(RECORD EXTRACTS begins)

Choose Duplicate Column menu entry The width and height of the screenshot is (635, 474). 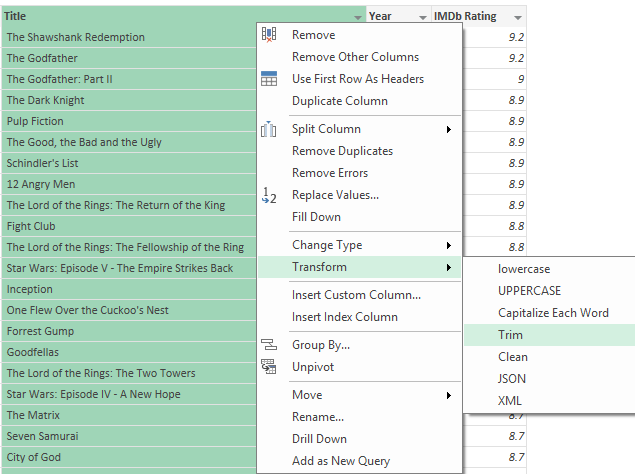(x=339, y=101)
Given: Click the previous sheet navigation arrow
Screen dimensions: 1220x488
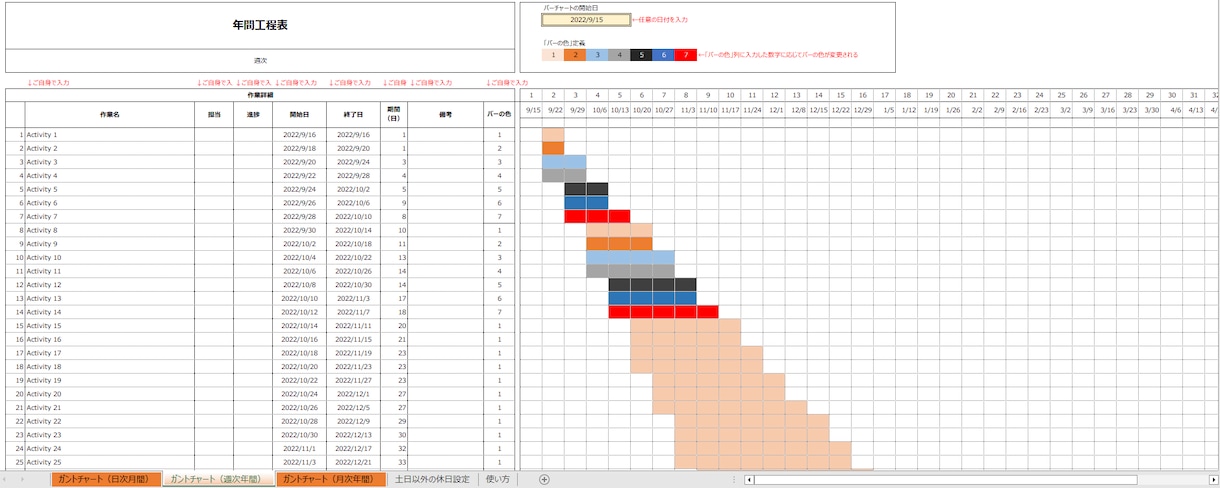Looking at the screenshot, I should tap(9, 480).
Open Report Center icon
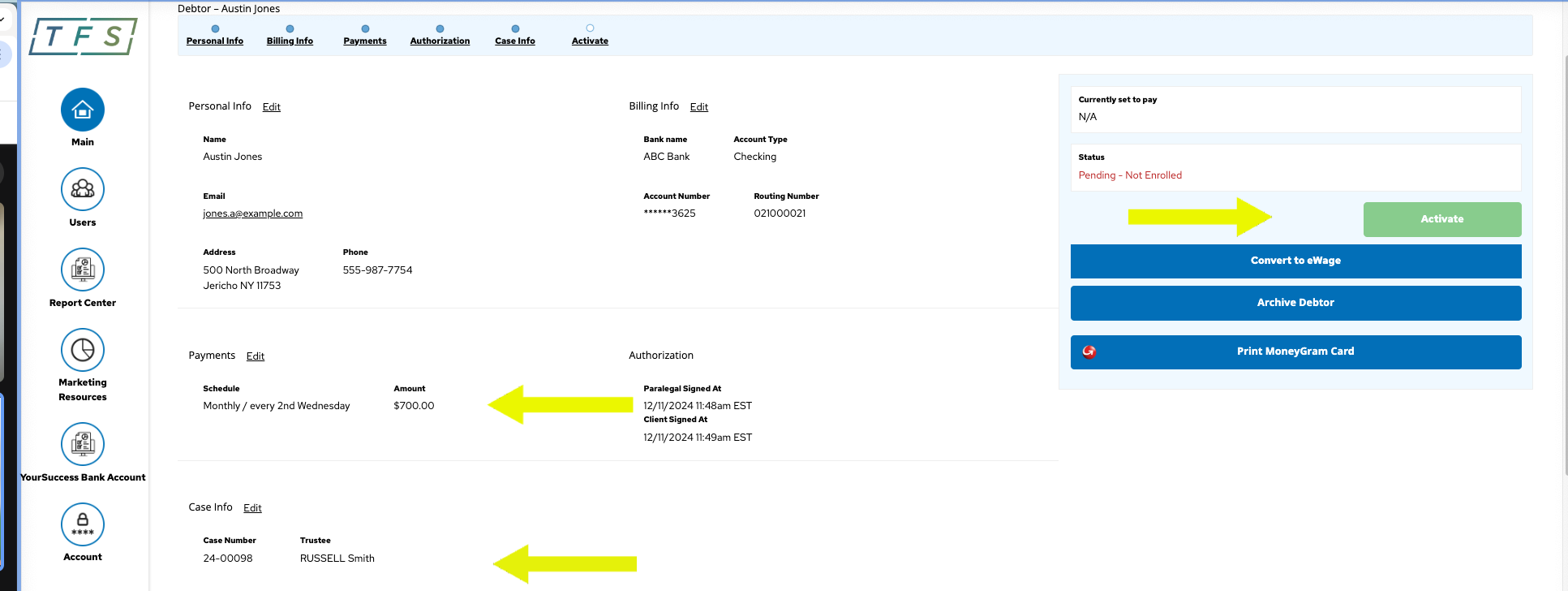Screen dimensions: 1568x591 point(82,270)
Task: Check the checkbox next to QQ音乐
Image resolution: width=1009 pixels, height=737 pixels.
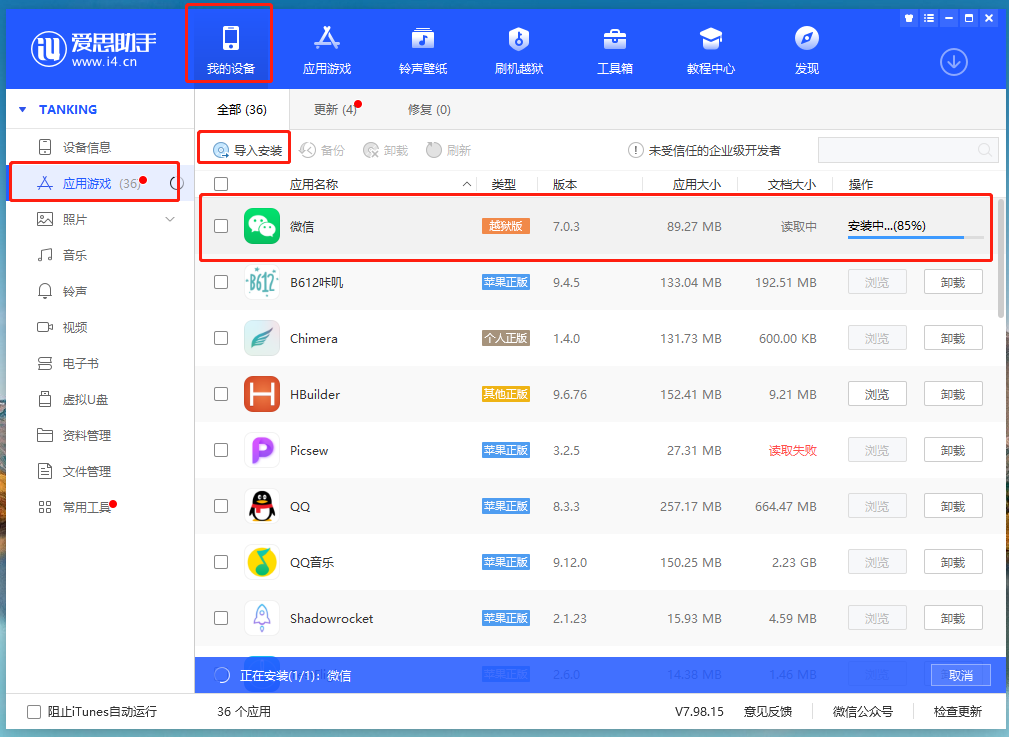Action: 221,562
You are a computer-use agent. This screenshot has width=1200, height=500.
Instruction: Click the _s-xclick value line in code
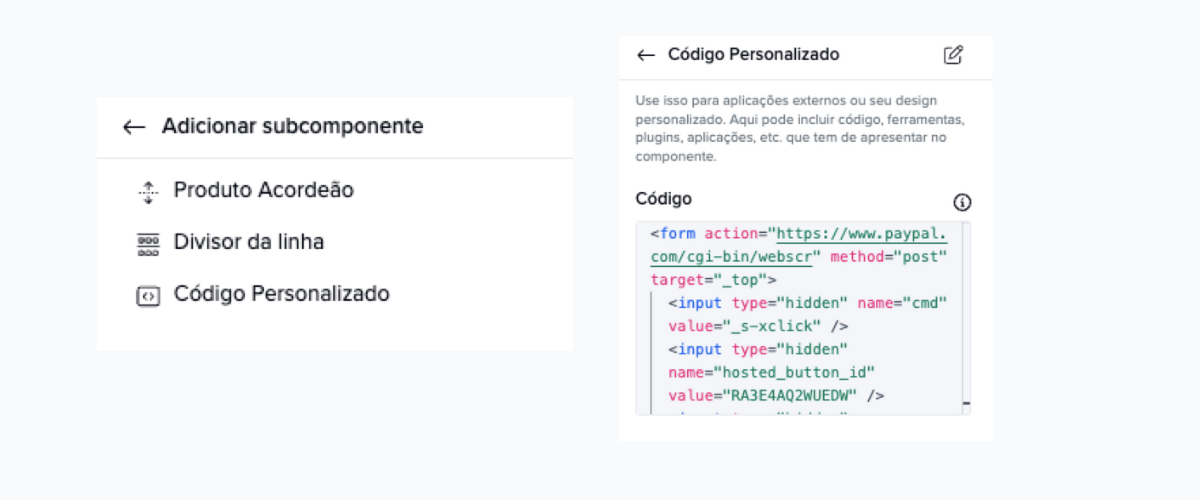[758, 326]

(RECORD EXTRACTS ends)

In the records above, find the line containing "Image resolution: width=1009", then please restate it and each line after it word for word, pictures excluded.

#### EXERCISE ANSWER:
Image resolution: width=1009 pixels, height=737 pixels.
Action: 221,562
You are a computer-use agent. This screenshot has width=1200, height=500.
Instruction: Click the _s-xclick value line in code
[758, 326]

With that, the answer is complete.